PreVent 2 is a pragmatic, EFIC-enabled randomised evaluation of an SSD/polyurethane-cuff ETT in an emergency intubation ICU pathway, showing no reduction in VAE/VAP outcomes and a longer hospital stay with the intervention. Its most practice-shaping contribution is methodological and conceptual: it shifts the device-prevention debate from VAP incidence alone towards VAE/IVAC frameworks and patient-centred long-term harms and recovery.

Bibliography

• 1.Klompas M, Branson R. Time to pull the plug on subglottic secretion drainage? Lancet Respir Med. 2025; published online Dec 3.

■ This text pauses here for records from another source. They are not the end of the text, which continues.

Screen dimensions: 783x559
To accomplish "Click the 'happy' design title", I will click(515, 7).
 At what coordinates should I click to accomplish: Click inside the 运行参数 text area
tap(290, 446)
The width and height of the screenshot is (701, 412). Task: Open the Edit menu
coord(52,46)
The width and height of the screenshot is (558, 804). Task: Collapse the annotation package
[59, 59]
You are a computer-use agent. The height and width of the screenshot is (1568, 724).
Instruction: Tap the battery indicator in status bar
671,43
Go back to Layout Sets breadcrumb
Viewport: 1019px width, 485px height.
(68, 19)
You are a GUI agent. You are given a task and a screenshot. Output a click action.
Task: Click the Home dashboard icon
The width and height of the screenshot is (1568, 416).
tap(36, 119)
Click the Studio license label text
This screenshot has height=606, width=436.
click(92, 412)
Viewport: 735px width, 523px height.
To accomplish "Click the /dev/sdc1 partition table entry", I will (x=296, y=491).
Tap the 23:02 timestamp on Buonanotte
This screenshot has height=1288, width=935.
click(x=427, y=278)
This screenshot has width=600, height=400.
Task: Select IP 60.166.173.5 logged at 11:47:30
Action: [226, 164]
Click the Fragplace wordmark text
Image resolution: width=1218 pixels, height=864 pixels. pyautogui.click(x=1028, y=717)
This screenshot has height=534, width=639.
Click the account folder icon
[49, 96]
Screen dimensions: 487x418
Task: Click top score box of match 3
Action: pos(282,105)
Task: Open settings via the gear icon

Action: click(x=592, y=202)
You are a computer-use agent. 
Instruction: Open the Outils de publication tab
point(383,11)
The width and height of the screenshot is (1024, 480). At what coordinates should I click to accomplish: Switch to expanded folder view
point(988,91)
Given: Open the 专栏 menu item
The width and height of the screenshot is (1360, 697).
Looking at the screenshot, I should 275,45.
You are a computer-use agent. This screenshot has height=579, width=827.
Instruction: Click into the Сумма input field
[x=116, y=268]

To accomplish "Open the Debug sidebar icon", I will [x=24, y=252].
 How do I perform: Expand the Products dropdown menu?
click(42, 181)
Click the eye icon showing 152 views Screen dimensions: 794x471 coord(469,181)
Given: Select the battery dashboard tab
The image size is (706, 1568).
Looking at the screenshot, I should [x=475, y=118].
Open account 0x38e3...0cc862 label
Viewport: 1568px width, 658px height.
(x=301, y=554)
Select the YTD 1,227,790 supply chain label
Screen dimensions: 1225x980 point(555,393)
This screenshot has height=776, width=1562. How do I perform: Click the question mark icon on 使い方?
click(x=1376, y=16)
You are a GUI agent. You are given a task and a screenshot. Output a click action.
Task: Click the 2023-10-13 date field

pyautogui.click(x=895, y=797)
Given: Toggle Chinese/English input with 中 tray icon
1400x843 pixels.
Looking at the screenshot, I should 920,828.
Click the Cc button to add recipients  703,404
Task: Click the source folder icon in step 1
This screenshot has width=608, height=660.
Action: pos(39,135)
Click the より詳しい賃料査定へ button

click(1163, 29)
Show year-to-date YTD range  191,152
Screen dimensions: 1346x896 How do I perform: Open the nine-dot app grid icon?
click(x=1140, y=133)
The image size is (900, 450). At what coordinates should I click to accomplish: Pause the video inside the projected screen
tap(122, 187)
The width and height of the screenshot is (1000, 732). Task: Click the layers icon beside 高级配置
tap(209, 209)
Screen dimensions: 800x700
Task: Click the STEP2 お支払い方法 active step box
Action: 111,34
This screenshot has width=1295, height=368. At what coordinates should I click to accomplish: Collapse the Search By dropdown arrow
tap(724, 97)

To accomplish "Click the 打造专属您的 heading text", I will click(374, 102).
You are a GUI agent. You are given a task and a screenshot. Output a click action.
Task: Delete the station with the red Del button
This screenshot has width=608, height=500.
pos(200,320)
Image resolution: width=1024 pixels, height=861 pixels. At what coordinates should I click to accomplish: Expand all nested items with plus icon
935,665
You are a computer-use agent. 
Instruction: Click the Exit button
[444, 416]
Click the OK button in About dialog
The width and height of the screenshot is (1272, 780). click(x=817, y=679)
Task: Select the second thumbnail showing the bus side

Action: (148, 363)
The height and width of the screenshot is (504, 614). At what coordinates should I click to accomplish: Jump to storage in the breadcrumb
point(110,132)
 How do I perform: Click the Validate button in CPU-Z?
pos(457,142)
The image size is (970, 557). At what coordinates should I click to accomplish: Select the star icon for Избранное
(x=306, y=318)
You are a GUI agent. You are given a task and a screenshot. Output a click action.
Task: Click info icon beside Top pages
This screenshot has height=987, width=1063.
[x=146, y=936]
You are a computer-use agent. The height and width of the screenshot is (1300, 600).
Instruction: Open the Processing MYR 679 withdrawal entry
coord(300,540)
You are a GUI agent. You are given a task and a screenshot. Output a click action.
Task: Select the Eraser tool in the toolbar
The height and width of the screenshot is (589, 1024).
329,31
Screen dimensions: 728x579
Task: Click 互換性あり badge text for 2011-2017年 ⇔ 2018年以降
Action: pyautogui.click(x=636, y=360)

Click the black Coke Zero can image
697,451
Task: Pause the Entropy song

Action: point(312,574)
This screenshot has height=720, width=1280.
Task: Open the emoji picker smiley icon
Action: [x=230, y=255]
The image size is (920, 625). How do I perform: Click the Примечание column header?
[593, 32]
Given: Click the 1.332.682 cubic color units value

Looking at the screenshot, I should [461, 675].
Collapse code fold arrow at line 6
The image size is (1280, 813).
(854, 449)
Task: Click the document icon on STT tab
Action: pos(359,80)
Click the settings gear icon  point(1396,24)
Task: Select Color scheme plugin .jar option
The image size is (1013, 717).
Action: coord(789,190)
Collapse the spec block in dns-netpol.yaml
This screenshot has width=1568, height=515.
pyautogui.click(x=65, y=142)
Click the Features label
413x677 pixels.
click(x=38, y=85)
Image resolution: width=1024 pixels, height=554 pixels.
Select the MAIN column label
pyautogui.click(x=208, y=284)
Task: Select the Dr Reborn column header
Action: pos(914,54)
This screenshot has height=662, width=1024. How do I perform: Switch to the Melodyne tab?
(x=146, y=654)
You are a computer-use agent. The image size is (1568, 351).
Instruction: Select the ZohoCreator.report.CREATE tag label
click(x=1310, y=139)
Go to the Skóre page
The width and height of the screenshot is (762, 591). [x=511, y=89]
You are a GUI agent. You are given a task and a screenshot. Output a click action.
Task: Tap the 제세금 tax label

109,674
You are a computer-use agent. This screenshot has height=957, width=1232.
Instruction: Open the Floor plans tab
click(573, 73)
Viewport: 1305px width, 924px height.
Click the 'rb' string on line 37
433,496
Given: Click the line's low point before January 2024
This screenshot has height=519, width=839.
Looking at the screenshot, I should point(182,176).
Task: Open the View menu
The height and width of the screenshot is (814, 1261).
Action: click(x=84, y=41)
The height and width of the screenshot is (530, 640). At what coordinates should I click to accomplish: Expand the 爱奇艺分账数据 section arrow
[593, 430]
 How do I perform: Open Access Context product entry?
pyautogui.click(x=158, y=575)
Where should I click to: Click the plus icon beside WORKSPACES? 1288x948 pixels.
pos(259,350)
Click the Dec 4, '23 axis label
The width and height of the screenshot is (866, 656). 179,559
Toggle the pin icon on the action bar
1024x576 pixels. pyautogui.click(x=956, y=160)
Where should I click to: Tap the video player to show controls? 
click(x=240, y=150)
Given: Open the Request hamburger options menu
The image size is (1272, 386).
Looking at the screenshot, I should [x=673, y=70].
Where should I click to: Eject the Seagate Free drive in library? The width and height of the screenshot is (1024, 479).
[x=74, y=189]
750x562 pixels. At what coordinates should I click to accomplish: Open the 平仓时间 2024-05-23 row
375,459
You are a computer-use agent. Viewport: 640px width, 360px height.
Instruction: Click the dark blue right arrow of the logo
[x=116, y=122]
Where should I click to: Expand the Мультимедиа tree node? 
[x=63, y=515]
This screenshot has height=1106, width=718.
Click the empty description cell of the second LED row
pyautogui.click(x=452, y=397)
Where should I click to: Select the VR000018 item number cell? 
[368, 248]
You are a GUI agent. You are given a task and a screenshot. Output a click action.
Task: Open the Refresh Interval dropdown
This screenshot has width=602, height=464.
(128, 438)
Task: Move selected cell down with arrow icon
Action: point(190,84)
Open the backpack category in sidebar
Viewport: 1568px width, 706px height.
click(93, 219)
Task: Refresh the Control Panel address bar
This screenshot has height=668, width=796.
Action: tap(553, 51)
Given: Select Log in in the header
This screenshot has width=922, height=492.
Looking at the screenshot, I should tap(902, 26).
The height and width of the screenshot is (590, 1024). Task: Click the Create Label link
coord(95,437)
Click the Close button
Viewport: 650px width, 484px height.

• 2.Klompas M, Branson R, Cawcutt K, Crist MB, Filice GA, Griesbach D, et al. Strategies to prevent ventilator-associated pneumonia and other ventilator-associated events in acute care hospitals: 2022 update. Infect Control Hosp Epidemiol. 2022;43:687-713.
• 3.Pozuelo-Carrascosa DP, García-Hermoso A, Álvarez-Bueno C, et al. Subglottic secretion drainage for preventing ventilator-associated pneumonia: an updated meta-analysis. Eur Respir Rev. 2020;29:190107.
• 4.Saito H, Doi A, Nakamura K, et al. Efficacy of polyurethane cuffed endotracheal tube for preventing ventilator-associated pneumonia: systematic review and meta-analysis. Medicine. 2021;100:e24906.